Due to the risk of theft by hackers or unscrupulous contact center agents, a 2010 PCI DSS update placed strict stipulations on how card information must be handled after a transaction has been authorized. A cardholder’s full primary account numbers cannot be stored without encryption, and the three-digit or four-digit card verification (CV) code printed on the card cannot be recorded at all.

When these regulations were announced in March 2011, it was a fairly straightforward process to begin encrypting stored recordings to ensure that primary account numbers could not be compromised. Blocking the recording of CV codes was a much trickier problem.

In the immediate aftermath of the new regulation, most organizations implemented manual processes to block CV code recording. This typically involved having agents physically pause and unpause recorders when card details were being given. There were obvious drawbacks. When agents forgot to hit the pause button, codes were recorded anyway. Even when recordings were paused, codes were exposed to the agents.

Another early manual solution was to go back through recordings and apply a filter that muted or masked the audio when a CV code was read. This obviously created a huge administrative burden, and still left codes exposed to agents.

Now that we are a few years down the road with these regulations, the market has addressed the shortcomings of manual processes with a variety of automated solutions that can help bring call recorders into compliance.

Automated “pause and resume” software automatically stops and starts the recording based on what screen is being used by the agent. Automated “mute and unmute” technology mutes both the agent and the caller audio within the recorder while the agent is in the payment details screen.

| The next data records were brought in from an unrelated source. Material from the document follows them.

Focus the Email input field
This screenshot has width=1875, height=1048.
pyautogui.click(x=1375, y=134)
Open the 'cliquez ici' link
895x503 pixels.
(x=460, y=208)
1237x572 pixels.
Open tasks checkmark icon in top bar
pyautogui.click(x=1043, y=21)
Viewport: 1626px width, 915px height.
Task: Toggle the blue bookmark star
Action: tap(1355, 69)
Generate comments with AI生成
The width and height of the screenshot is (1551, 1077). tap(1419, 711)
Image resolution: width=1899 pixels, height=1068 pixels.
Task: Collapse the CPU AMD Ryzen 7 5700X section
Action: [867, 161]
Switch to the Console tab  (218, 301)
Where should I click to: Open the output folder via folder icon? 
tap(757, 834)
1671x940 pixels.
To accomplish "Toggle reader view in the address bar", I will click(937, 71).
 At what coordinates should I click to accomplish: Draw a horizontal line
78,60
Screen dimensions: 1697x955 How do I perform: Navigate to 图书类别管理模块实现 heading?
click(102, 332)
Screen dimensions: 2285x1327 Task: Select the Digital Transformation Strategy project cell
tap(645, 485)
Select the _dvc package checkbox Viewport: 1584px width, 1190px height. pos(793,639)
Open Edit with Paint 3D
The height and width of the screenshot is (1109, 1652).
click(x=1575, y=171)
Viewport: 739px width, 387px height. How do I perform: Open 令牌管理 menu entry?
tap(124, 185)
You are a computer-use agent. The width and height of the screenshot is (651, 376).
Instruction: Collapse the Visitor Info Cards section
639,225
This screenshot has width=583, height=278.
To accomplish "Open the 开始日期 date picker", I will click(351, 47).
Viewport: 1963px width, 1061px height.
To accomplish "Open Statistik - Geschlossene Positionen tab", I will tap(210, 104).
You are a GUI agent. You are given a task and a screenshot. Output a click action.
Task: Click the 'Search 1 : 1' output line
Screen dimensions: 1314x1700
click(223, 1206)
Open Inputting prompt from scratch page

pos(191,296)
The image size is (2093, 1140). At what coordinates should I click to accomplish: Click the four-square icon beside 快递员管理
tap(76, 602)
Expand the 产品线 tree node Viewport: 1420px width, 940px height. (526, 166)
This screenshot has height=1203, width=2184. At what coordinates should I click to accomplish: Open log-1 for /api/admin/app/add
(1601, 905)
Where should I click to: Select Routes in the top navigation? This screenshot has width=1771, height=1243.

The recording isn’t stopped but, importantly, nothing is recorded, so on subsequent playback, only silence or an audible tone is heard.

Another approach is the use of application programming interfaces (APIs) to create “pause and resume” capabilities from a third-party application. In some cases, the API is configured to stop recording when a cursor is placed over the CV code entry field. Recording begins again when the agent hits the “enter” button or mouses away from the field.

Keypad payment is emerging as perhaps the most effective method. With these solutions, the sensitive information is keyed in on a telephone keypad. Because there is no audible expression, there is nothing to record. Additionally, it ensures that no sensitive information is exposed to the agent.

None of these solutions is foolproof, but they help create layers of security. They should be used in conjunction with a variety of other measures for limiting access to sensitive data, including the use of role-based permissions to limit system access to authorized users and strong physical security measures to restrict access to key areas.